Peki, siz Suriye politikasında doğru hamlenin ne olması gerektiğini düşünüyorsunuz?
Suriye’de akan kanın biran önce durdurulması gerekiyor. Suriye’ye askeri müdahale akan kanı kat ve kat çoğaltacaktır. Suriye; Irak, Libya ve Sudan’dan farklı bir ülke… Suriye yıllardır Ortadoğu’nun göbeğinde yer almış bir ülke… Suriye’de kan akması demek büyük Ortadoğu savaşının çıkması demek. Bugün Türkiye ve Suriye arasında savaş çıkmasında kazançlı olacak ikinci bir ülke yok. Birincisi belli: İsrail. İkinci kar edecek bir ülke yok. Şuanda bütün senaryolar İsrail’in rehine işliyor. Sayın başbakanın bilerek bu hizmeti yaptığının farkında olmadığını düşünüyorum. Başbakanın kötü niyetli olduğunu da ben hiçbir zaman söylemedim. Rahmetli hocamızın güzel bir sözü vardır: At sahibine göre kişner. Yani sayın başbakan talimatları ABD’den ve Avrupa’dan aldığı için bunları yapmak durumunda. Her ne kadar başbakan ben talimatları almasam da diyorsa da bu koca bir yalan. Bunu nereden biliyoruz; Fazilet Partisi’nde ki kongrede ayrışma sürecinden bunu çıkarta biliyoruz. Hemşerimiz sayın cumhurbaşkanının o gün yaptığı konuşma şu: doğruları söyleyerek bugün bir yere varamayacağımızı anlamış bulunuyoruz. Doğruları söylediğimizde partilerimiz kapanıyor diyor. Daha sonra böyle bir yola yöneldiler. Bizde buna karşılık diyoruz ki bizim 4 değil 44 partimiz bile kapansa biz doğru bildiğimizi söylemekten vazgeçmeyeceğiz. Çünkü herkesin bir hesabı varsa Allah’ın da bir hesabı var ve bu vaat mutlak bir vaattir. Biz Amerika ve ya Müslümanların safında yer almışız bunun hiçbir önemi yok. Sadece o safhada cenabın Allah’ın nurunu tamamladığı gün nerede bulunduğumuz önemli.

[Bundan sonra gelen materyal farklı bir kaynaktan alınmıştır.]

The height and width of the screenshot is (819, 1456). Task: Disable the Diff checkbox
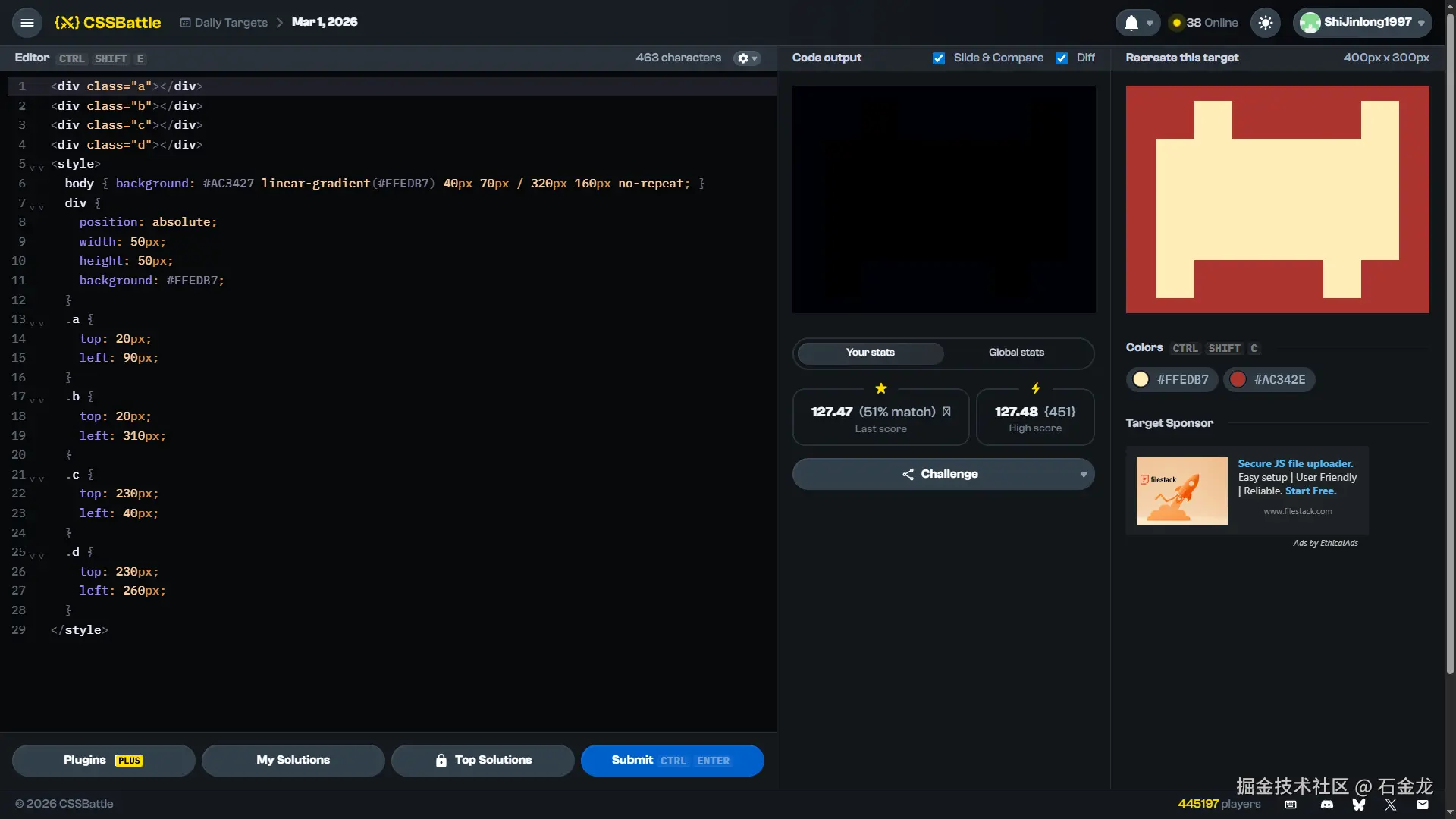(x=1062, y=58)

Erciyes projesi ile ilgili ne düşünüyorsunuz?
10 yıl önce Kayseri’de ki mevcut idareciler milli görüş çatısı altında siyaset yaparken, bir esnaf sıkıntıya düştüğünde evimizde ki, eşimizin kolunda ki bilezikleri alırdık, ihtiyacı olana al şunu kullan ve durumunu düzelt ve bize getir derdik. Bugün geldiğimiz nokta itibariyle bir yakın arkadaşımız veya akrabamızı gördüğümüzde yolumuzu değiştirir hale geldik. 10 yıl önce varını yoğunu feda edip eşini, dostunu kurtaran bir Kayseri’den 10 yıl sonra bütün işlerini maddi hesaplar üzerine yapan, dostluğun, arkadaşlığın ve akrabalığın hiçbir anlam ifade etmediği bir Kayseri noktasına geldik. Bugün Kayseri’de polisten koruma isteyen kadın sayısında Kayseri birinci sırada yani eşinden şiddet görüpte koruma isteyen kadınlar olarak birinci sırada… Boşanmada Kayseri ilk sıralarda… Hani bu huzur şehri ve maneviyatçı Kayseri’ydi.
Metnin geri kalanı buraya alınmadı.